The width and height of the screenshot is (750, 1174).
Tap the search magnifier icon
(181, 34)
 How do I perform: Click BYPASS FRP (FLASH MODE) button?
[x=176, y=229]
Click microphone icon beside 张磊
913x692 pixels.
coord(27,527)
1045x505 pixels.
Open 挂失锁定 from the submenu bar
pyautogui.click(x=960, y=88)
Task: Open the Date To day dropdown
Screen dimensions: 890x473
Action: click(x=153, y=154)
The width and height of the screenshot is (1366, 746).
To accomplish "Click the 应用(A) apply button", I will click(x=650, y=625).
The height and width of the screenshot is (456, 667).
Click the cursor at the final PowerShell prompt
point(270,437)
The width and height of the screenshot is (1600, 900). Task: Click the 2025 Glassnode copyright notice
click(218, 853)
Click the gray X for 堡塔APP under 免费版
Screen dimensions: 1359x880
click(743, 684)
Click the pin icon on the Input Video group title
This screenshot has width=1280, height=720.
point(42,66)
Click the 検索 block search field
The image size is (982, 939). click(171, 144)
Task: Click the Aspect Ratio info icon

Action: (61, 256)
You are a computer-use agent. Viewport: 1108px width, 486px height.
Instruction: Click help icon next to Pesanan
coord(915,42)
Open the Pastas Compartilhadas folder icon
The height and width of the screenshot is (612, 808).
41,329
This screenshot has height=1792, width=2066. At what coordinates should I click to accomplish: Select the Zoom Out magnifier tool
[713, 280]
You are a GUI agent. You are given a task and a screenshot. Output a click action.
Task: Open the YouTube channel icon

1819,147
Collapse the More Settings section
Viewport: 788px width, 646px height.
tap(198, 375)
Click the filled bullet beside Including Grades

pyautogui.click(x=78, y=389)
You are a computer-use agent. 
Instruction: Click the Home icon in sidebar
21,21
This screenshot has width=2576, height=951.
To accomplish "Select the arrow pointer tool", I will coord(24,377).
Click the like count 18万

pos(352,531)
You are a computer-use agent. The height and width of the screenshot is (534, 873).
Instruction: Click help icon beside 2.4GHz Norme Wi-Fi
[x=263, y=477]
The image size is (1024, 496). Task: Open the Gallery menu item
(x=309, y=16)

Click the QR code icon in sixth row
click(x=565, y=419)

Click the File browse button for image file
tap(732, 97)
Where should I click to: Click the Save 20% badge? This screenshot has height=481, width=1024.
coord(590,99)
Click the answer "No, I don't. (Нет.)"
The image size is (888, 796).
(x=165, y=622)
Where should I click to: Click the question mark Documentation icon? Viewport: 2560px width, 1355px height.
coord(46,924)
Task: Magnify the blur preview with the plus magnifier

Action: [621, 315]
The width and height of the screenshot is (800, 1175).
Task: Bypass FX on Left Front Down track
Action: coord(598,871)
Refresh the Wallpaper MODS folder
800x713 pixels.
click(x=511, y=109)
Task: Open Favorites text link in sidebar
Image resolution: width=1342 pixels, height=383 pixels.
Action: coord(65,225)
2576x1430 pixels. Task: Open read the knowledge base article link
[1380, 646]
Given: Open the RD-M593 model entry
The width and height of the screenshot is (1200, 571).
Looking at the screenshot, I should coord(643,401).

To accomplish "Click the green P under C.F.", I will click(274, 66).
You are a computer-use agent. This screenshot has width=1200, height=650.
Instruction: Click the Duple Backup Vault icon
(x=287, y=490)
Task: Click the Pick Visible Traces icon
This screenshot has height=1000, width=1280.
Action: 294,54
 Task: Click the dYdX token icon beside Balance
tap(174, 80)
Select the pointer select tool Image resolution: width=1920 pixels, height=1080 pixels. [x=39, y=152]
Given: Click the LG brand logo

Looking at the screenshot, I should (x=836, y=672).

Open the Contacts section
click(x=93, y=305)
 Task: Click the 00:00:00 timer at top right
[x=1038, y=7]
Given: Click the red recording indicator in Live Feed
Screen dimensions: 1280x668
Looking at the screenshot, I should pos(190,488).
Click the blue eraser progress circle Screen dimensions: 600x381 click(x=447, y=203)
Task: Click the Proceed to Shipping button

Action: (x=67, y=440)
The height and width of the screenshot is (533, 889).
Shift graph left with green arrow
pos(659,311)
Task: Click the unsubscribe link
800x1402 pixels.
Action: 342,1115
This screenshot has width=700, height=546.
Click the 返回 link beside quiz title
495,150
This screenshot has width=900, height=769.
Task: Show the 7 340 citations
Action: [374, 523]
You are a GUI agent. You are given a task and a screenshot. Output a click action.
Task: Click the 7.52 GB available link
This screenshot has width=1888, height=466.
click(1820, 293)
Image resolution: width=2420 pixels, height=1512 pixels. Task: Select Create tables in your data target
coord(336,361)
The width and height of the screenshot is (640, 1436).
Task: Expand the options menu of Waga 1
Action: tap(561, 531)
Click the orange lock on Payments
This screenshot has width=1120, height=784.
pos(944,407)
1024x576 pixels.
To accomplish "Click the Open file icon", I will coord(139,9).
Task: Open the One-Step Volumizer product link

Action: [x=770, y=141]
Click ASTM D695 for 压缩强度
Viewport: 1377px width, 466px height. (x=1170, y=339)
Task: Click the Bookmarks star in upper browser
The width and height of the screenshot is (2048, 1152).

- [REQUIREMENTS]
List each line of the data above that contains the string "file", copying every line in full.

- [FINAL RESULT]
Click the File browse button for image file
To accomplish "Click the Open file icon", I will coord(139,9).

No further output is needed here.